[Saved entries]
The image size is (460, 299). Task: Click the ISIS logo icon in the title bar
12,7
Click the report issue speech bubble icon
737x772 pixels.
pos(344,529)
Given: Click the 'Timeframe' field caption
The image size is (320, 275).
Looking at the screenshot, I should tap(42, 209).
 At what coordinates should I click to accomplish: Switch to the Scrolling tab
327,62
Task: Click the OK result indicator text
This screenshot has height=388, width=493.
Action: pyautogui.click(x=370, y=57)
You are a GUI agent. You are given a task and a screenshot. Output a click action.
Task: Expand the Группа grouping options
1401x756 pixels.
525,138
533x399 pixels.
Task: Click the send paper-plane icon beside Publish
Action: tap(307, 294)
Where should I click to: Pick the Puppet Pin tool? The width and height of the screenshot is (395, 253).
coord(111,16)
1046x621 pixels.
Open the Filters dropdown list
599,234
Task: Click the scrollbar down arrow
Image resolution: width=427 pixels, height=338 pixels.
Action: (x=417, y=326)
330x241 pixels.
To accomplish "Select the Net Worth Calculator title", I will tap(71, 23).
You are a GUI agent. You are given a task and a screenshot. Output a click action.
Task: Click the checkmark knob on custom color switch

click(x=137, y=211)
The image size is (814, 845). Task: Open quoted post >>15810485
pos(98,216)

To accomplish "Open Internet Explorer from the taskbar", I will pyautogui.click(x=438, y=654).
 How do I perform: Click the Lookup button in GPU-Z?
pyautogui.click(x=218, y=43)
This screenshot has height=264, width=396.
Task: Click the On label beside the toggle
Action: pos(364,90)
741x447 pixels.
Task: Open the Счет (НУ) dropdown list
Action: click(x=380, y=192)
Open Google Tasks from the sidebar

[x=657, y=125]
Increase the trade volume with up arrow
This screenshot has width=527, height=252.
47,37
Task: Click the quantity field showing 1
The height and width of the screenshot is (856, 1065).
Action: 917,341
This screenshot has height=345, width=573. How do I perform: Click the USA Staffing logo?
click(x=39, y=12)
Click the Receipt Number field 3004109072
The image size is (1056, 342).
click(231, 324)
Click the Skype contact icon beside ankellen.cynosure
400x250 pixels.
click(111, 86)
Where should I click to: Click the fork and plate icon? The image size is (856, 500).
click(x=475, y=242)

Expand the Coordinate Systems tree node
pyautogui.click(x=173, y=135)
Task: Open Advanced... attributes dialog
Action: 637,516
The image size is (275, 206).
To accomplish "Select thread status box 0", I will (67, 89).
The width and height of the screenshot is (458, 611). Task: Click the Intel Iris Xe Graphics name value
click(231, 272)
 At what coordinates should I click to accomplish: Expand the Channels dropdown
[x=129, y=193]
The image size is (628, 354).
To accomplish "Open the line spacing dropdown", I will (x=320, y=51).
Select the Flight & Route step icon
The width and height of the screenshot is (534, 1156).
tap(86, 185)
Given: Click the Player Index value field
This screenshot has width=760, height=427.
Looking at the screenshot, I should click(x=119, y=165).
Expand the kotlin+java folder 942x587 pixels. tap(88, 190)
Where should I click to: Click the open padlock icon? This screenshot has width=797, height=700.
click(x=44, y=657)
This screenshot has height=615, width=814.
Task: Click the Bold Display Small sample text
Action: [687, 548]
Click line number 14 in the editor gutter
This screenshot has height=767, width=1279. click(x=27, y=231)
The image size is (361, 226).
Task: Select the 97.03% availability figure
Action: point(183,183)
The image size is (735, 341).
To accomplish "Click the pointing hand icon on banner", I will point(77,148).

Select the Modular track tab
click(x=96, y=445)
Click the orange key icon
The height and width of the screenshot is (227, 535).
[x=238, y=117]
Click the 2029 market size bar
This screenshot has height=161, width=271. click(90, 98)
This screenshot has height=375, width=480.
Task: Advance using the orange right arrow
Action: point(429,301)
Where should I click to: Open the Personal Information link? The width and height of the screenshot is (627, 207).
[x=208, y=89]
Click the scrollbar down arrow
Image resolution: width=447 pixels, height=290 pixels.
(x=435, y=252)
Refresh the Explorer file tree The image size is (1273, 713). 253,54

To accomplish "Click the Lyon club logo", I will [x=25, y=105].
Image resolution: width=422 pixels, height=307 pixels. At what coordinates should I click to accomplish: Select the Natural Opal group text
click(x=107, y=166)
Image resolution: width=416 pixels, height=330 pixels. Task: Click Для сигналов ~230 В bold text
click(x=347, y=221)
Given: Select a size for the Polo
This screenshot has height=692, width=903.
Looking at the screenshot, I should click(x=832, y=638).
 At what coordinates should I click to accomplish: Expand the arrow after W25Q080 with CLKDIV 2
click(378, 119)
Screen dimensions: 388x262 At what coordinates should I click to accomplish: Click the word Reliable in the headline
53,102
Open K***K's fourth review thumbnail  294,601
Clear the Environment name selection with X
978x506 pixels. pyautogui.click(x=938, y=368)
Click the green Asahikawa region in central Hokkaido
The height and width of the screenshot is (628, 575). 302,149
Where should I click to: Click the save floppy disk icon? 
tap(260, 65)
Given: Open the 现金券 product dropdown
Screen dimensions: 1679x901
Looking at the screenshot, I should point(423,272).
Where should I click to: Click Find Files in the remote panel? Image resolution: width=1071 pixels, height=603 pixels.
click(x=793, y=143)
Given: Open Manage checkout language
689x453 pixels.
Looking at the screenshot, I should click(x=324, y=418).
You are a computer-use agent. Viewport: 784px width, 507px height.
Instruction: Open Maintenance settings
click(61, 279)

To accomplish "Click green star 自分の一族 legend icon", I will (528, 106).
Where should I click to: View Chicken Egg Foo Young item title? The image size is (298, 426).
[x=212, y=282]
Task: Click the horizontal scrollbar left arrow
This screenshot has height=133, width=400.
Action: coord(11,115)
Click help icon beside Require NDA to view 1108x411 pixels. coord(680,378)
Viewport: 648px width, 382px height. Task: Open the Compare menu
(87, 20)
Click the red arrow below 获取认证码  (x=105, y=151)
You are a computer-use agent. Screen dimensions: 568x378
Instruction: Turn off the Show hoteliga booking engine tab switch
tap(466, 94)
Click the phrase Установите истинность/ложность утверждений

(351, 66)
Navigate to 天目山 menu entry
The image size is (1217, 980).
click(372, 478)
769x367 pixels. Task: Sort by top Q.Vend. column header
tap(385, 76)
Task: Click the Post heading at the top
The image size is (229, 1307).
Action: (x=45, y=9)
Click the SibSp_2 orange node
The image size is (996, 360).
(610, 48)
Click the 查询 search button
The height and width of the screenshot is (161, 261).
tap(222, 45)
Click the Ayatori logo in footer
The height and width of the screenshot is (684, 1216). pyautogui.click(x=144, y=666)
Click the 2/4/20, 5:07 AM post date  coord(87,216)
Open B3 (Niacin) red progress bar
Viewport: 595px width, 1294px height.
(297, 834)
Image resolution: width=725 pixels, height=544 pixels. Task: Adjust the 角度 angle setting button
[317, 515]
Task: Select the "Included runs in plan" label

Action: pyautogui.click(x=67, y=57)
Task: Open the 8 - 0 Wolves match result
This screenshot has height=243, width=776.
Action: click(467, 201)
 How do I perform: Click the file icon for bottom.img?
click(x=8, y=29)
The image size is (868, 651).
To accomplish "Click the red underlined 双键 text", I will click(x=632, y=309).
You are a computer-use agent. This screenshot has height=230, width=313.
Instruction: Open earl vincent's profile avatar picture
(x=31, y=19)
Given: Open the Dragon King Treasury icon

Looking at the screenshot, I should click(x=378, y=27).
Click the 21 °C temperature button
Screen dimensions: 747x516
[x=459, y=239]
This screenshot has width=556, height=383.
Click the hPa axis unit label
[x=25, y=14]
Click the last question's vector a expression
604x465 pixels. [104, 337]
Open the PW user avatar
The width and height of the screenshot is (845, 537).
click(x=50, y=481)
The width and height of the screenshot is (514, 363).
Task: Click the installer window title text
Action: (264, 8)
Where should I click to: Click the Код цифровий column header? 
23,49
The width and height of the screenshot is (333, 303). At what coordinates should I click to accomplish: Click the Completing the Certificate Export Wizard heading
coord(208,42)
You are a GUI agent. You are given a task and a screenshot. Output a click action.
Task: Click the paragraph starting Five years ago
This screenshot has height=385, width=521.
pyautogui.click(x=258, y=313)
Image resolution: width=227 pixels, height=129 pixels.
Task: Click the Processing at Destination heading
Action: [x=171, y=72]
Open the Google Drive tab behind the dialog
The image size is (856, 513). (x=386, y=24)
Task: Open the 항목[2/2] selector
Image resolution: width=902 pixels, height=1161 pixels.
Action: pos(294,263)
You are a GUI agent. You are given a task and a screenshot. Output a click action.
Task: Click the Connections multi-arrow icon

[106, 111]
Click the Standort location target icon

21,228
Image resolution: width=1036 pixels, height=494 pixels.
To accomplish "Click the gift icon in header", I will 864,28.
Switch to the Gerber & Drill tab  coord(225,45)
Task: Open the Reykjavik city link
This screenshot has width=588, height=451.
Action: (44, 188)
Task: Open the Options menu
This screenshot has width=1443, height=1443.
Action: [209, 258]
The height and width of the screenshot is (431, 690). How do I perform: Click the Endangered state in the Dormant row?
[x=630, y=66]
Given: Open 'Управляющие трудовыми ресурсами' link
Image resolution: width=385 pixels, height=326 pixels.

Task statement: Please give again the lines above between the line holding "Task: Click the checkmark" and the line holding "Expand the kotlin+java", inclusive, exactly as they are and with nothing added.

Exercise output:
Task: Click the checkmark knob on custom color switch

click(x=137, y=211)
The image size is (814, 845). Task: Open quoted post >>15810485
pos(98,216)

To accomplish "Open Internet Explorer from the taskbar", I will pyautogui.click(x=438, y=654).
 How do I perform: Click the Lookup button in GPU-Z?
pyautogui.click(x=218, y=43)
This screenshot has height=264, width=396.
Task: Click the On label beside the toggle
Action: pos(364,90)
741x447 pixels.
Task: Open the Счет (НУ) dropdown list
Action: click(x=380, y=192)
Open Google Tasks from the sidebar

[x=657, y=125]
Increase the trade volume with up arrow
This screenshot has width=527, height=252.
47,37
Task: Click the quantity field showing 1
The height and width of the screenshot is (856, 1065).
Action: 917,341
This screenshot has height=345, width=573. How do I perform: Click the USA Staffing logo?
click(x=39, y=12)
Click the Receipt Number field 3004109072
The image size is (1056, 342).
click(231, 324)
Click the Skype contact icon beside ankellen.cynosure
400x250 pixels.
click(111, 86)
Where should I click to: Click the fork and plate icon? The image size is (856, 500).
click(x=475, y=242)

Expand the Coordinate Systems tree node
pyautogui.click(x=173, y=135)
Task: Open Advanced... attributes dialog
Action: 637,516
The image size is (275, 206).
To accomplish "Select thread status box 0", I will (67, 89).
The width and height of the screenshot is (458, 611). Task: Click the Intel Iris Xe Graphics name value
click(231, 272)
 At what coordinates should I click to accomplish: Expand the Channels dropdown
[x=129, y=193]
The image size is (628, 354).
To accomplish "Open the line spacing dropdown", I will (x=320, y=51).
Select the Flight & Route step icon
The width and height of the screenshot is (534, 1156).
tap(86, 185)
Given: Click the Player Index value field
This screenshot has width=760, height=427.
Looking at the screenshot, I should click(x=119, y=165).
Expand the kotlin+java folder 942x587 pixels. tap(88, 190)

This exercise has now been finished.